So, on the first Sunday in December, my kids and I rolled up our sleeves to get cracking. Except there wasn't much cracking to be done, because I'd forgotten the eggs and the almonds, which are a staple in the festive German kitchen. Strike one.
The second Sunday got off to a more promising start, in that we mixed, mashed and rolled a batch of dough as per instruction. But when it came to cutting it, we deviated from the prescribed circles neatly dusted with icing sugar to create pink donkeys, purple reindeer and orange polar bears. Strike one and a half.
Baking like I mean it
It was a colorful menagerie, but did not spell the end of my aspiration to bake like a German. And by then, I had eggs, almonds and the endless time the book said I needed for one of the national favorites: cinnamon stars.

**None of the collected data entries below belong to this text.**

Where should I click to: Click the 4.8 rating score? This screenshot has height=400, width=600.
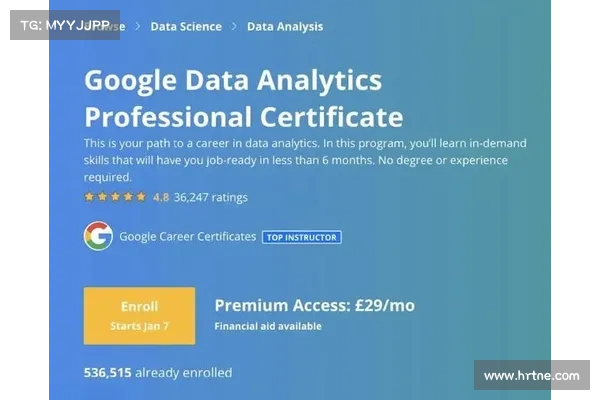click(161, 198)
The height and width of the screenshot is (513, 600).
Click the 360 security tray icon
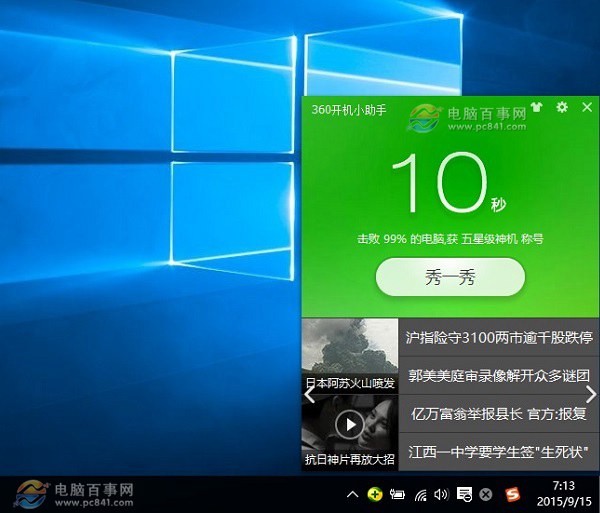374,494
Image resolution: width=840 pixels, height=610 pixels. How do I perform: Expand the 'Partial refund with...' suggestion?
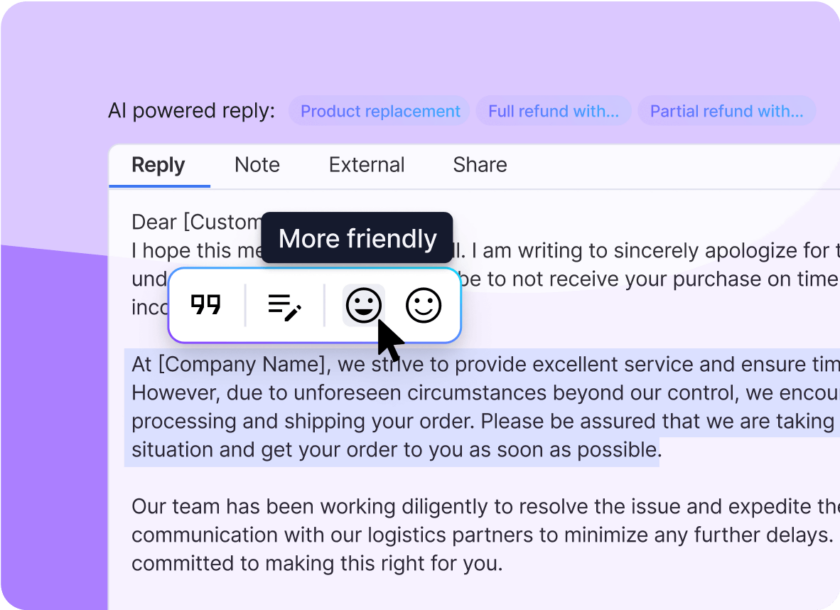pos(726,111)
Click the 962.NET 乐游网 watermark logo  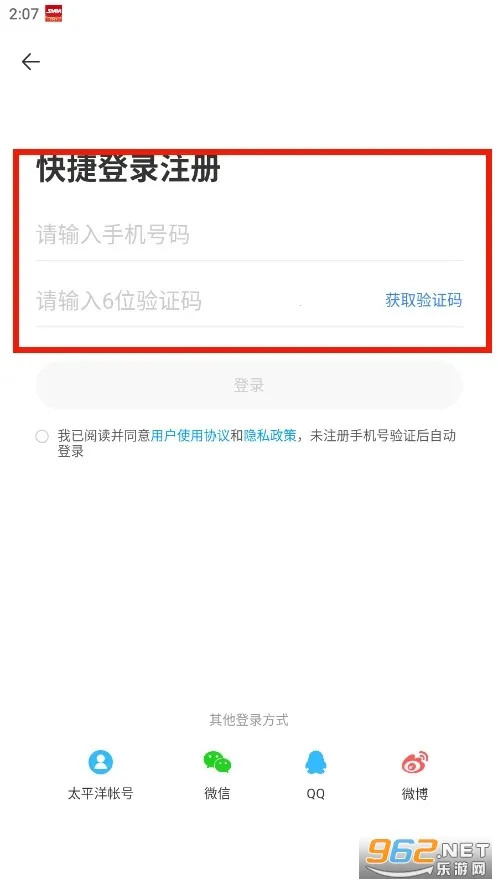click(427, 857)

They're soft, nutty and cinnamony creations topped with a pristine egg white and sugar icing. Unless, like me, you leave them in the oven so long that they turn to rock and the icing assumes an unappealing singed egg hue. Strike two.
At that point, I decided to stick to mulled wine for my Advent flavors and leave the kitchen to one of my daughters, who had her mind and heart set on making gingerbread men. I did her the favor of staying well away, until the smell of warm spices tempted me to open the oven door.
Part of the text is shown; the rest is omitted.